You can have 2-3 funds as core holdings comprising large-cap and large- and mid-cap funds, with the satellite component with sector funds and multi-cap funds to achieve long-term wealth appreciation. This way, the investments have the ability to absorb shocks as well as have the potential to earn higher returns over various market cycles.

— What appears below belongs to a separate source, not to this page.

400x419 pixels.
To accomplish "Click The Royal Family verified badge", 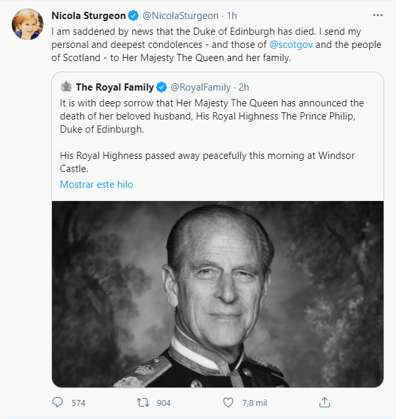I will pyautogui.click(x=161, y=87).
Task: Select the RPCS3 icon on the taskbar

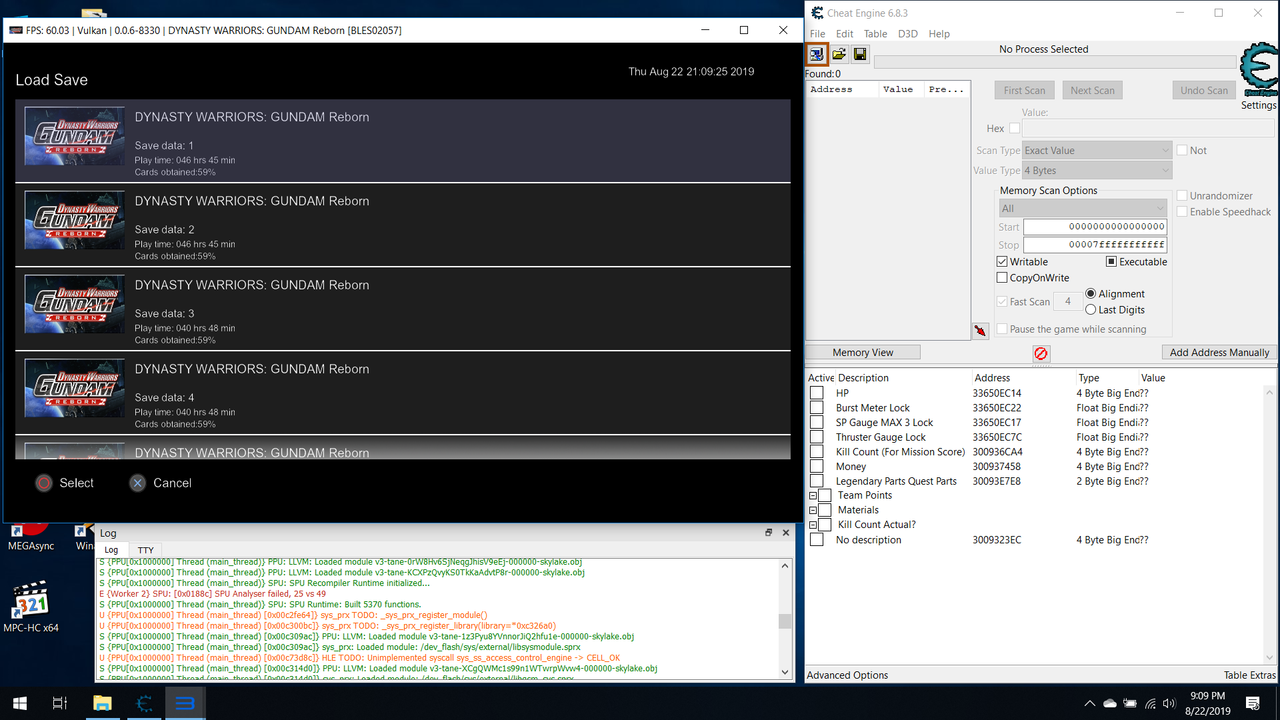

Steps to limit number of funds

No matter what approach or mix of approach you follow Please try to limit the number of funds in your portfolio while still feeling comfortable with your holdings. Don’t simply chase funds that have become star performers. Before adding a fund consider following:

  • It begins by considering your objectives. If capital preservation is your objective, a small-cap fund may not be needed either. If income is your primary goal, that international fund may not be necessary.
  • Once you’ve determined the mix of funds that you wish to consider, compare their underlying holdings. If two or more funds have significant overlap in holdings, some of those funds can be eliminated. There’s simply no point in having multiple funds that hold the same underlying stocks.
  • Next, look at the expense ratios. When two funds have similar holdings, go with the less expensive choice and eliminate the other fund. Every penny saved on fees is one more penny working for you. If you are working with an existing portfolio rather than building one from scratch, eliminate funds that have balances that are too small to make an impact on overall portfolio performance. If you’ve got three large-cap funds, move the money to a single fund. The amount spent on management-related expenses is likely to decrease and your level of diversification will remain the same.

John C. Bogle , author of the book, Common Sense on Mutual Funds-New Imperatives for the Intelligent Investor , argues for an approach to investing defined by simplicity and common sense. Below are his eight basic rules for investors of Mutual funds :

  • Select low-cost index funds
  • Consider carefully the added costs of advice
  • Do not overrate past fund performance
  • Use past performance to determine consistency and risk
  • Beware of stars (as in, star mutual fund managers)
  • Beware of asset size
  • Don’t own too many funds
  • Buy your fund portfolio – and hold it

Related Articles:

Although there are hundreds of mutual fund providers offering thousands of funds, there’s no magical “right” number of mutual funds. Nearly everyone agrees that there is no need for dozens of holdings. As Warren Buffett says, “Wide diversification is only required when investors do not understand what they are doing“. In other words, if you diversify too much, you might not lose much, but you won’t gain much either. How do you choose your mutual funds? How many mutual funds do you own?